GIVEN DATA:
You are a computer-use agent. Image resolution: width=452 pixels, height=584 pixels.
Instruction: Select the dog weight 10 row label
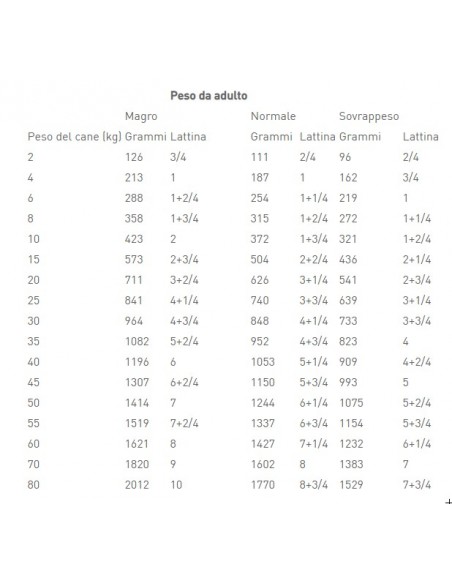(x=34, y=239)
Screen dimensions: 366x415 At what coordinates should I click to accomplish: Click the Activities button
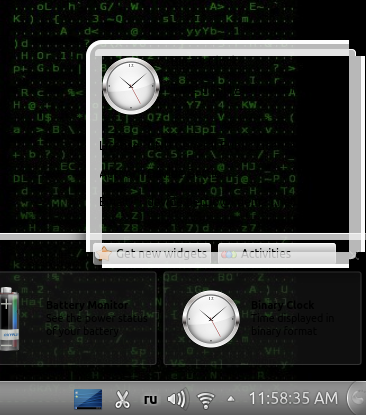tap(277, 254)
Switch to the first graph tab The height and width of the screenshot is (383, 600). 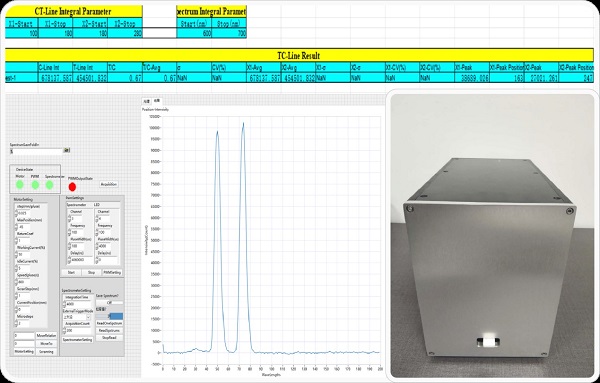(147, 101)
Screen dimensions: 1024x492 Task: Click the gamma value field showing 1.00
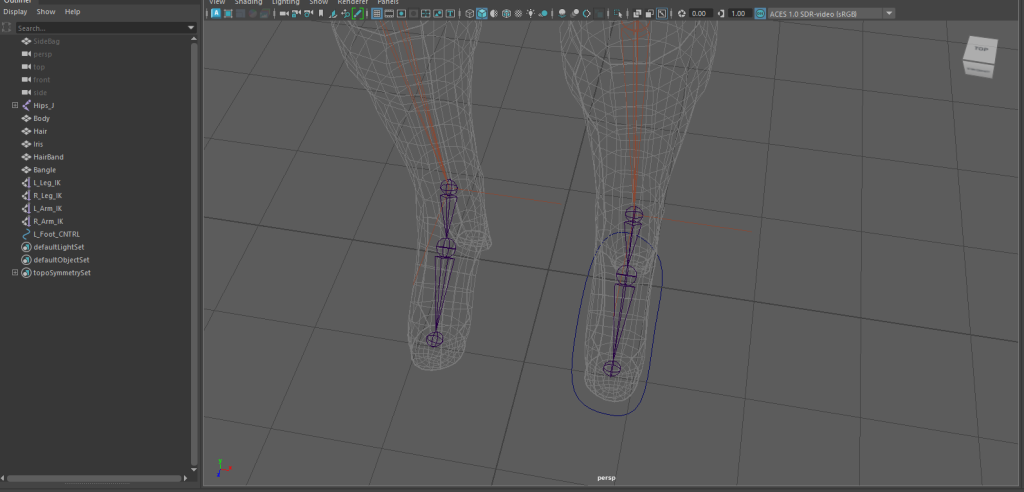(x=738, y=14)
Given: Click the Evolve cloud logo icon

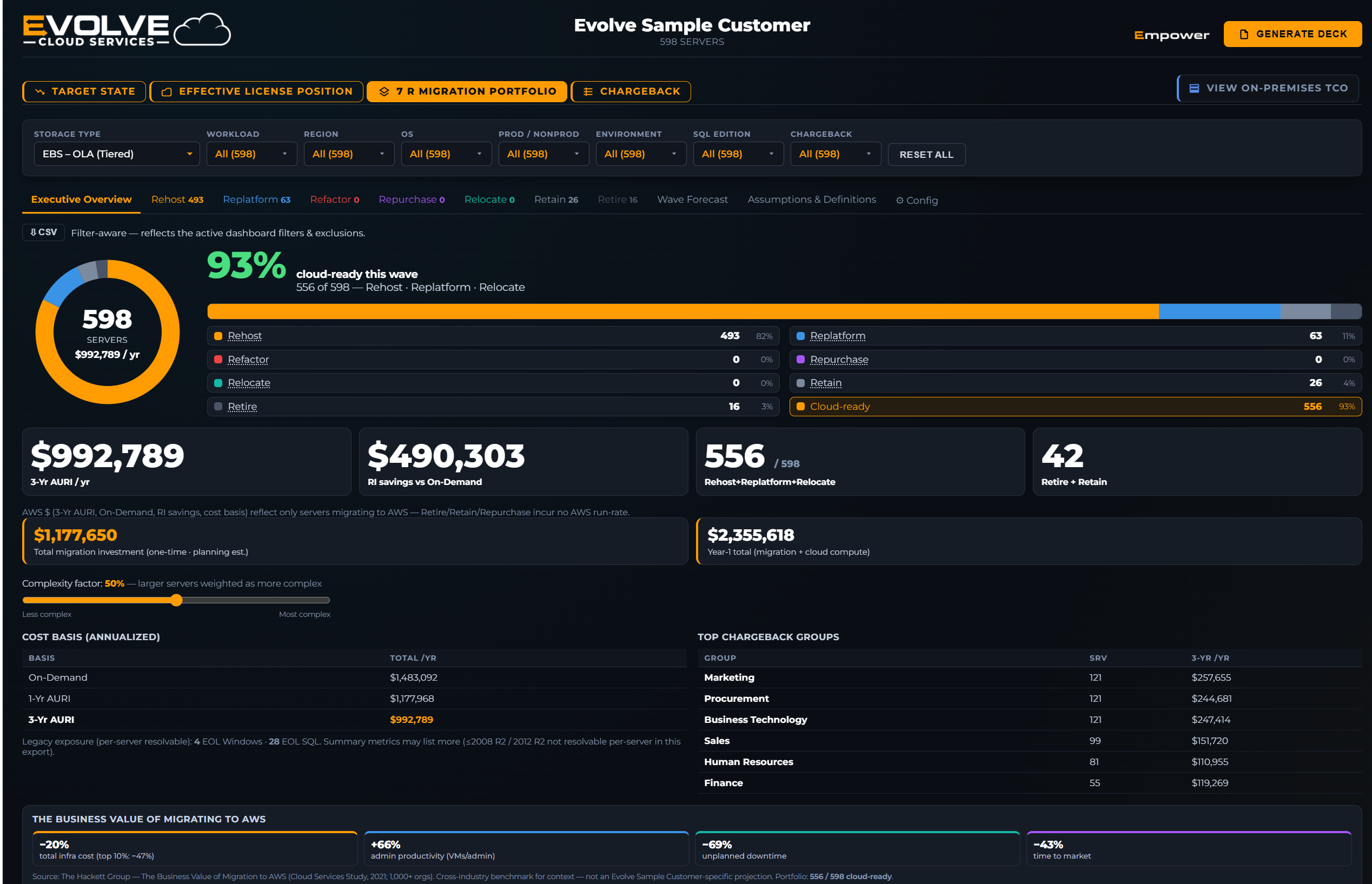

PROBLEM: Write out exactly the lines from the one that contains "Screen dimensions: 1024x492" through the last line of the data above, both included. Leave every picture out.

SOLUTION:
Screen dimensions: 1024x492 Task: Click the gamma value field showing 1.00
(x=738, y=14)
Given: Click the Evolve cloud logo icon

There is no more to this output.